» **Instructions to follow**
Return every entry exactly, except for any pictures.

» **Stored data**
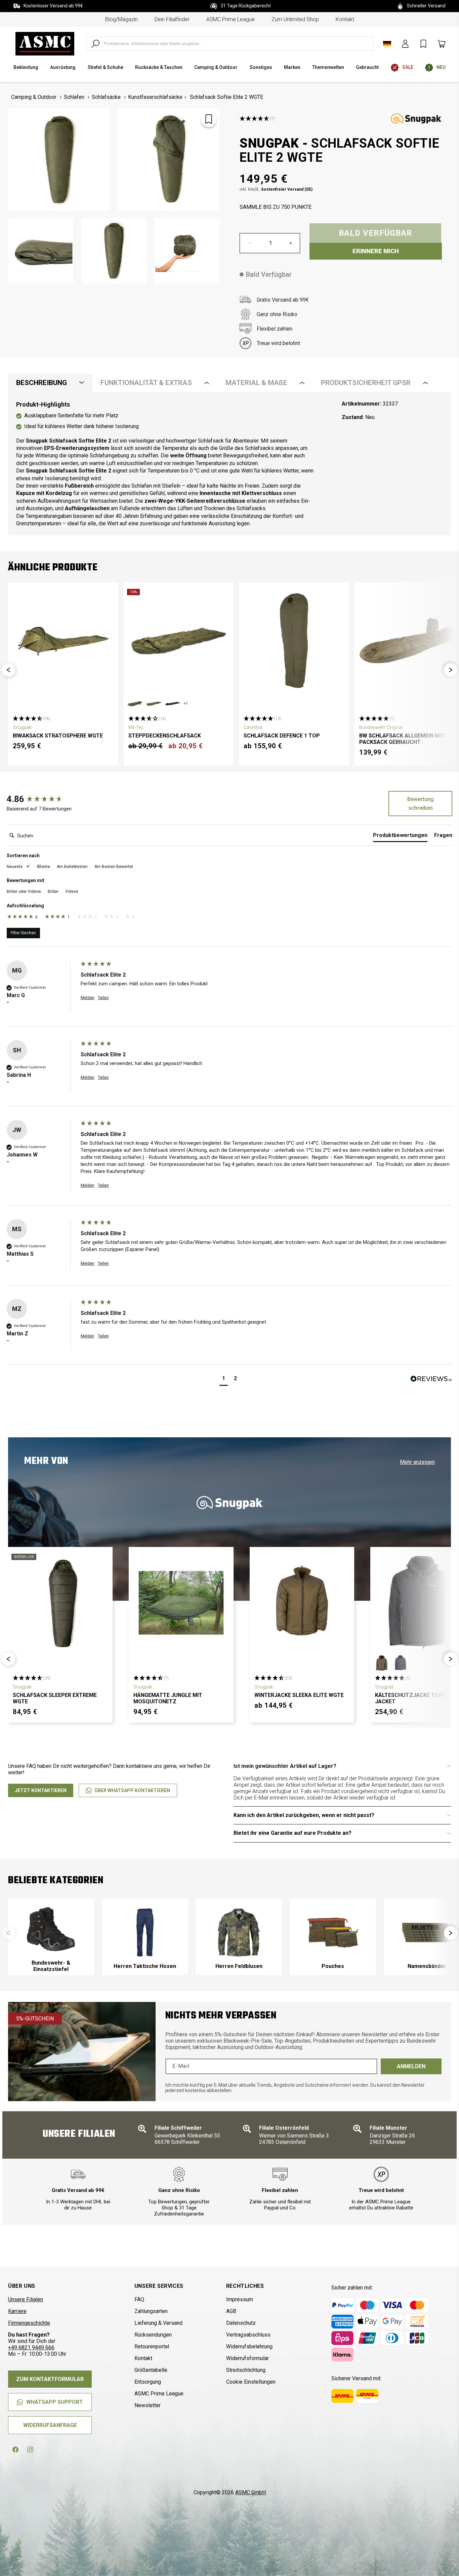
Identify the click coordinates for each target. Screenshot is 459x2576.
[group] (42, 799)
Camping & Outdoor (33, 97)
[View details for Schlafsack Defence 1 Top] (294, 640)
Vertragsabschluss (248, 2335)
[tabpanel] (229, 464)
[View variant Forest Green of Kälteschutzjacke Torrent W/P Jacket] (382, 1663)
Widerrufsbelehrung (249, 2346)
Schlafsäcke (106, 97)
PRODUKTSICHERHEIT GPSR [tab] (366, 383)
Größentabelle (150, 2370)
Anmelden (411, 2066)
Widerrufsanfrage (50, 2425)
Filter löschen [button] (23, 933)
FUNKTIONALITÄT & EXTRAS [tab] (146, 383)
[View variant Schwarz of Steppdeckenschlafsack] (173, 703)
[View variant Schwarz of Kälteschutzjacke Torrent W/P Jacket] (400, 1663)
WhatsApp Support (54, 2402)
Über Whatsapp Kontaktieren (132, 1790)
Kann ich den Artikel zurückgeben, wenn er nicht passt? (304, 1815)
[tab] (400, 837)
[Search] (95, 43)
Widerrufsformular (247, 2358)
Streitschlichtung (245, 2370)
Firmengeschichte (29, 2323)
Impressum (239, 2299)
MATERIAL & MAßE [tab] (256, 383)
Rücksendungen (153, 2335)
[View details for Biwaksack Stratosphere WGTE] (63, 640)
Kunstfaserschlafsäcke (155, 97)
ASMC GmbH (250, 2492)
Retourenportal (151, 2346)
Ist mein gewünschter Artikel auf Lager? (285, 1766)
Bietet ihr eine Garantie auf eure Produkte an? (292, 1833)
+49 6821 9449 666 (31, 2347)
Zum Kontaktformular (50, 2379)
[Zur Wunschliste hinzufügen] (209, 119)
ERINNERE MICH (375, 251)
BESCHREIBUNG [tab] (41, 383)
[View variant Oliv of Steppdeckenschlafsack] (154, 703)
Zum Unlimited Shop (295, 19)
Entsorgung (147, 2382)
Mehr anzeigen (417, 1462)
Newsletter (147, 2405)
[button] (8, 670)
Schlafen (74, 97)
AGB (231, 2311)
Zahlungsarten (151, 2311)
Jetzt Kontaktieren (41, 1790)
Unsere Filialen (25, 2299)
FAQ (139, 2299)
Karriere (17, 2311)
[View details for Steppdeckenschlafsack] (179, 640)
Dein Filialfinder (172, 19)
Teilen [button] (103, 997)
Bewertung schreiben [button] (420, 803)
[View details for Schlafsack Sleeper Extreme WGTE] (60, 1603)
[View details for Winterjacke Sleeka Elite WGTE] (302, 1603)
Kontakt (345, 19)
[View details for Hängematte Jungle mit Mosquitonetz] (181, 1603)
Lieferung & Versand (158, 2323)
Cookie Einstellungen (251, 2382)
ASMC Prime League (230, 19)
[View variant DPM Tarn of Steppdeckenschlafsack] (135, 703)
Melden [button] (87, 997)
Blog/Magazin (121, 19)
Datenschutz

» **Completed task**
Identify the click coordinates for each target. Screenshot is 459x2576.
[group] (42, 799)
Camping & Outdoor (33, 97)
[View details for Schlafsack Defence 1 Top] (294, 640)
Vertragsabschluss (248, 2335)
[tabpanel] (229, 464)
[View variant Forest Green of Kälteschutzjacke Torrent W/P Jacket] (382, 1663)
Widerrufsbelehrung (249, 2346)
Schlafsäcke (106, 97)
PRODUKTSICHERHEIT GPSR [tab] (366, 383)
Größentabelle (150, 2370)
Anmelden (411, 2066)
Widerrufsanfrage (50, 2425)
Filter löschen [button] (23, 933)
FUNKTIONALITÄT & EXTRAS [tab] (146, 383)
[View variant Schwarz of Steppdeckenschlafsack] (173, 703)
[View variant Schwarz of Kälteschutzjacke Torrent W/P Jacket] (400, 1663)
WhatsApp Support (54, 2402)
Über Whatsapp Kontaktieren (132, 1790)
Kann ich den Artikel zurückgeben, wenn er nicht passt? (304, 1815)
[tab] (400, 837)
[Search] (95, 43)
Widerrufsformular (247, 2358)
Streitschlichtung (245, 2370)
Firmengeschichte (29, 2323)
Impressum (239, 2299)
MATERIAL & MAßE [tab] (256, 383)
Rücksendungen (153, 2335)
[View details for Biwaksack Stratosphere WGTE] (63, 640)
Kunstfaserschlafsäcke (155, 97)
ASMC GmbH (250, 2492)
Retourenportal (151, 2346)
Ist mein gewünschter Artikel auf Lager? (285, 1766)
Bietet ihr eine Garantie auf eure Produkte an? (292, 1833)
+49 6821 9449 666 (31, 2347)
Zum Kontaktformular (50, 2379)
[Zur Wunschliste hinzufügen] (209, 119)
ERINNERE MICH (375, 251)
BESCHREIBUNG [tab] (41, 383)
[View variant Oliv of Steppdeckenschlafsack] (154, 703)
Zum Unlimited Shop (295, 19)
Entsorgung (147, 2382)
Mehr anzeigen (417, 1462)
Newsletter (147, 2405)
[button] (8, 670)
Schlafen (74, 97)
AGB (231, 2311)
Zahlungsarten (151, 2311)
Jetzt Kontaktieren (41, 1790)
Unsere Filialen (25, 2299)
FAQ (139, 2299)
Karriere (17, 2311)
[View details for Steppdeckenschlafsack] (179, 640)
Dein Filialfinder (172, 19)
Teilen [button] (103, 997)
Bewertung schreiben [button] (420, 803)
[View details for Schlafsack Sleeper Extreme WGTE] (60, 1603)
[View details for Winterjacke Sleeka Elite WGTE] (302, 1603)
Kontakt (345, 19)
[View details for Hängematte Jungle mit Mosquitonetz] (181, 1603)
Lieferung & Versand (158, 2323)
Cookie Einstellungen (251, 2382)
ASMC Prime League (230, 19)
[View variant DPM Tarn of Steppdeckenschlafsack] (135, 703)
Melden [button] (87, 997)
Blog/Magazin (121, 19)
Datenschutz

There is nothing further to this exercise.